Optical lineshapes for orbital singlet to doublet transitions in a dynamical Jahn-Teller system: the NiV$^{-}$ center in diamond

TL;DR

This paper uses density functional theory to model the optical lineshapes of the NiV$^{-}$ center in diamond, emphasizing the impact of Jahn-Teller active modes on electron-phonon interactions and validating the methodology against experimental data.

Contribution

It introduces a novel modeling approach for optical lineshapes in multi-mode Jahn-Teller systems, specifically applied to the NiV$^{-}$ defect in diamond.

Findings

Accurately reproduces the 1.4 eV photoluminescence lineshape.

Validates the identification of the NiV$^{-}$ center with experimental spectra.

Highlights the importance of Jahn-Teller modes in optical properties.

Abstract

We apply density functional theory to investigate interactions between electronic and vibrational states in crystal defects with multi-mode dynamical Jahn-Teller (JT) systems.
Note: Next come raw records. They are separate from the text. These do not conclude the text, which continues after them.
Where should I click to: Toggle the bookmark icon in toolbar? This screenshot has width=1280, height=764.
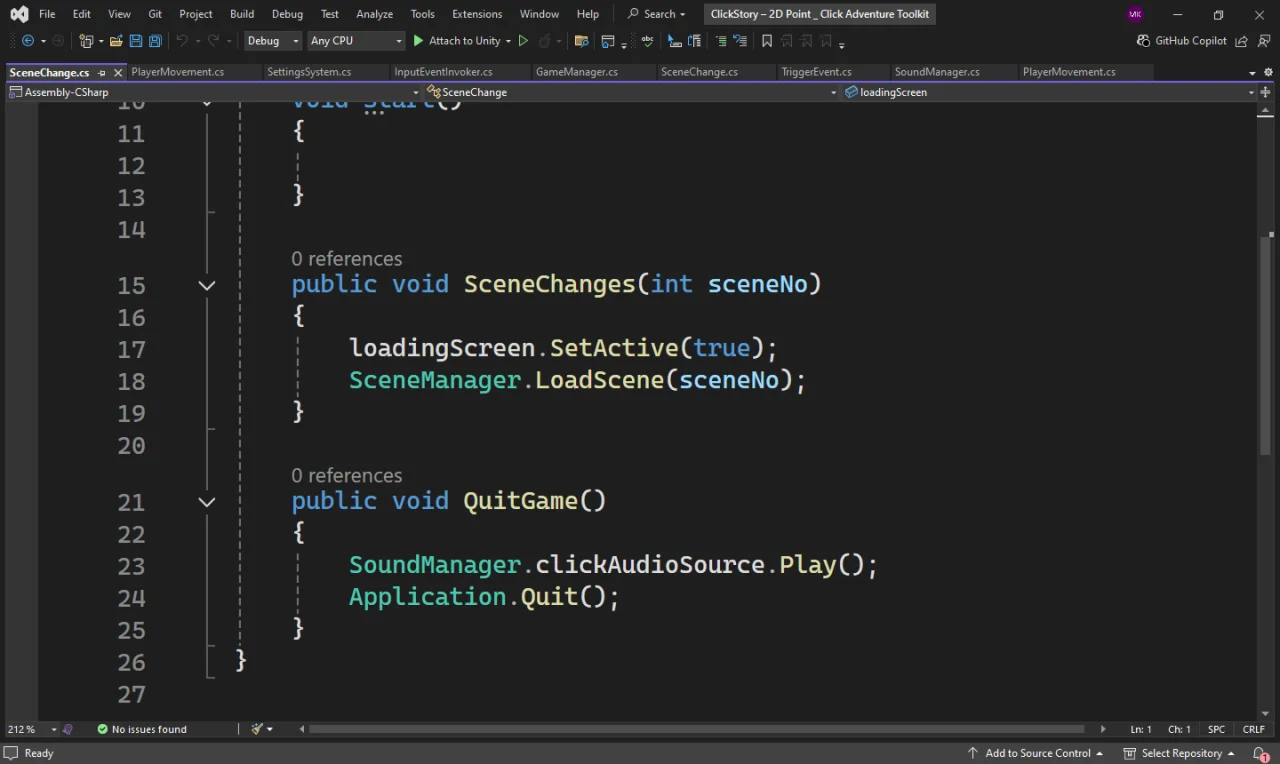point(767,41)
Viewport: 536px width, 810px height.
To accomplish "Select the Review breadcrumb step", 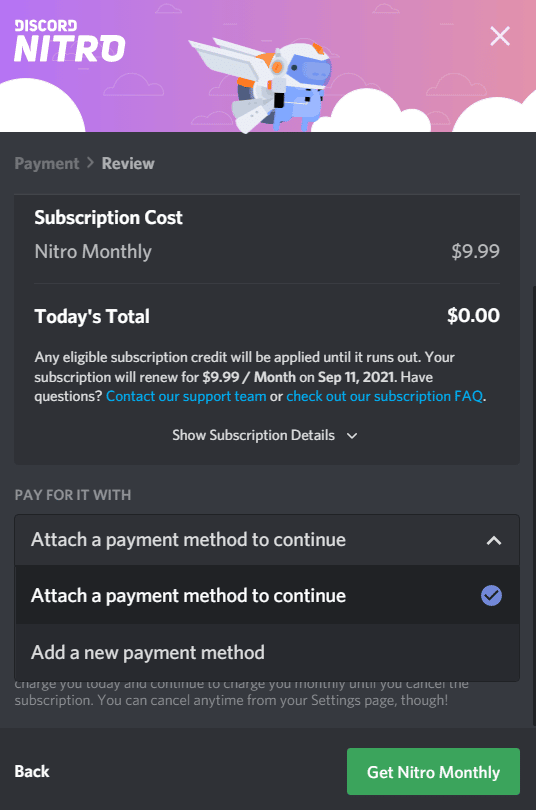I will click(x=128, y=163).
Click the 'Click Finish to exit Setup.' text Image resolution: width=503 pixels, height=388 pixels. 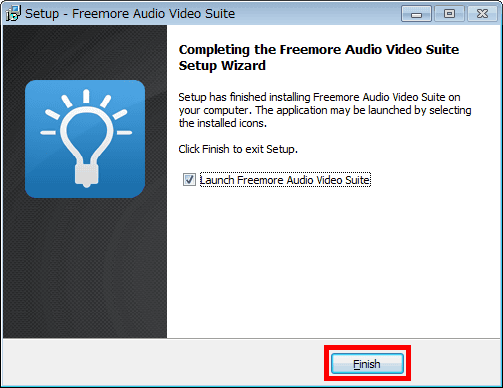[238, 149]
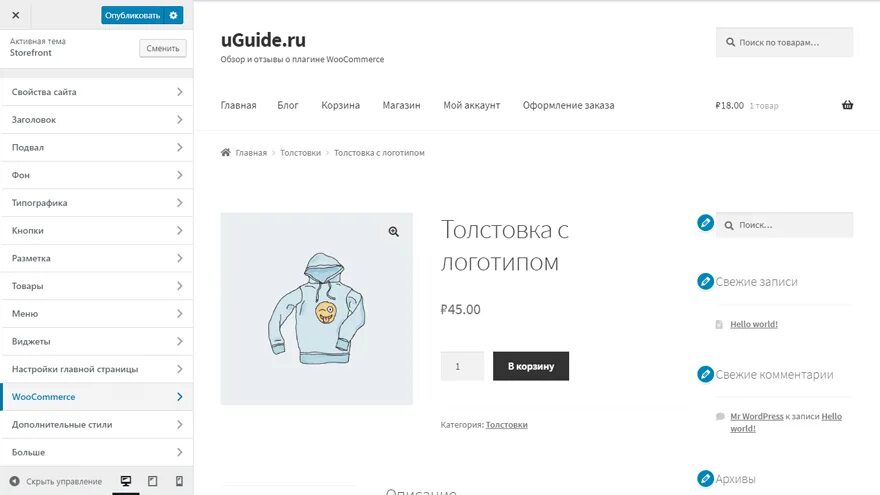The image size is (880, 495).
Task: Click the Опубликовать button
Action: pyautogui.click(x=132, y=15)
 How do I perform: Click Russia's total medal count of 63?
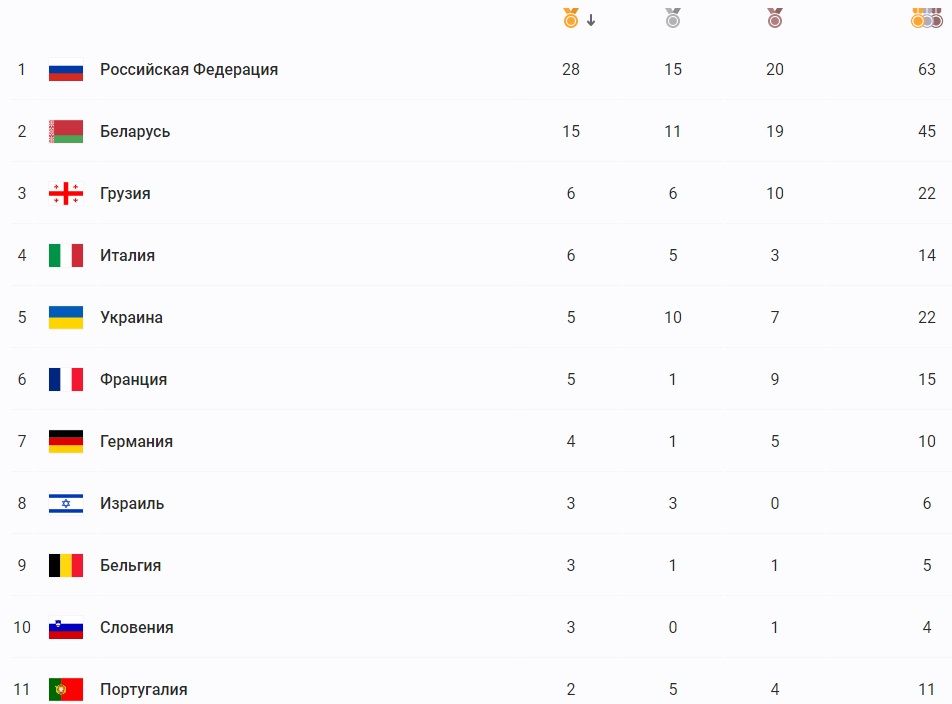tap(927, 70)
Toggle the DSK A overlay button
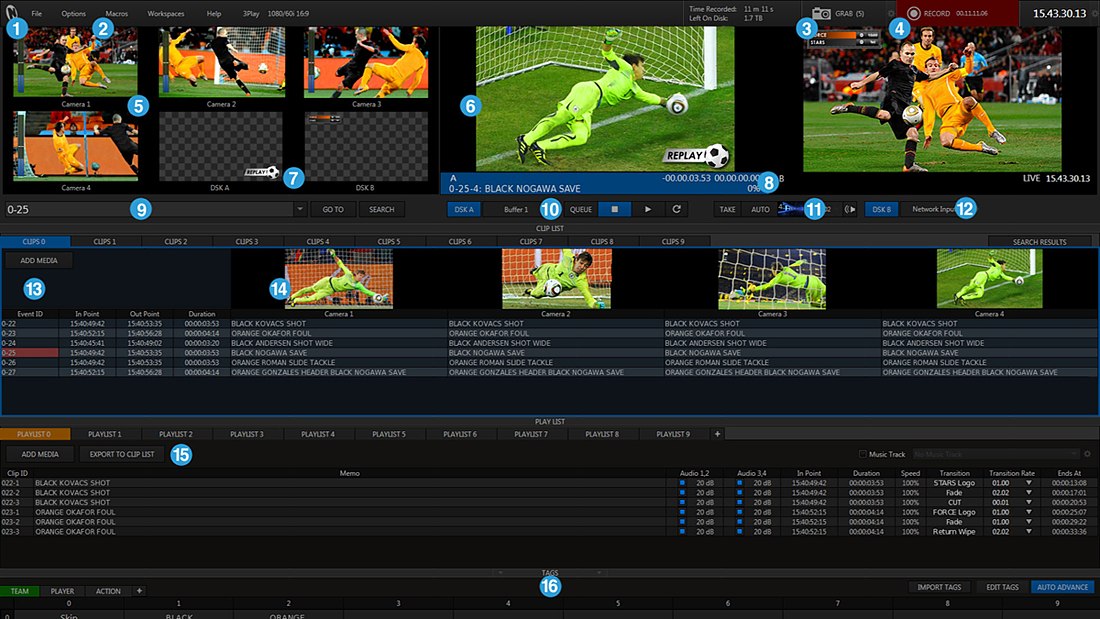 [463, 210]
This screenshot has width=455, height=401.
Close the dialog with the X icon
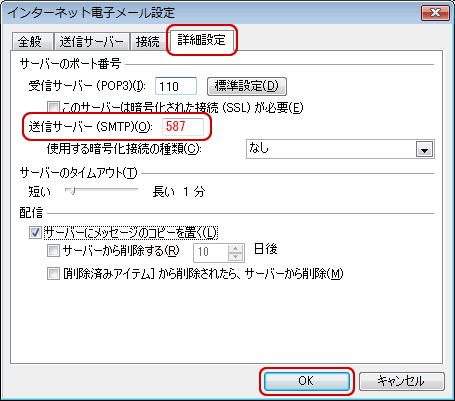435,13
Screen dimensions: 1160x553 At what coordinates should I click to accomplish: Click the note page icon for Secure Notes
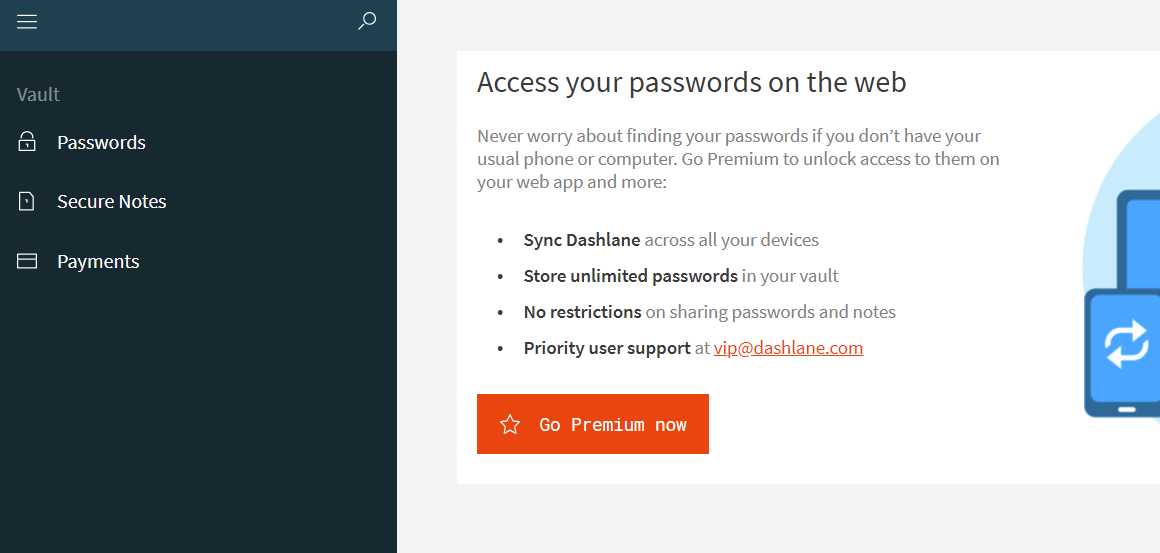click(27, 201)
Our focus is on transitions between orbital singlet and degenerate orbital doublet characterized by $E \otimes (e \oplus e \oplus \cdots)$ JT coupling, which frequently occurs in crystal defects that are investigated for applications in quantum information science. We utilize a recently developed methodology to model the photoluminescence (PL) spectrum of the negatively charged split nickel-vacancy center (NiV$^{-}$) in diamond, where JT-active modes significantly influence electron-phonon interactions. Our results validate the effectiveness of the methodology in accurately reproducing the observed 1.4 eV PL lineshape. The strong agreement between our theoretical predictions and experimental observations reinforces the identification of the 1.4 eV PL center with the NiV$^{-}$ complex. This study highlights the critical role of JT-active modes in affecting optical lineshapes and demonstrates the power of advanced techniques for modeling optical properties in complex systems with multiple JT-active frequencies.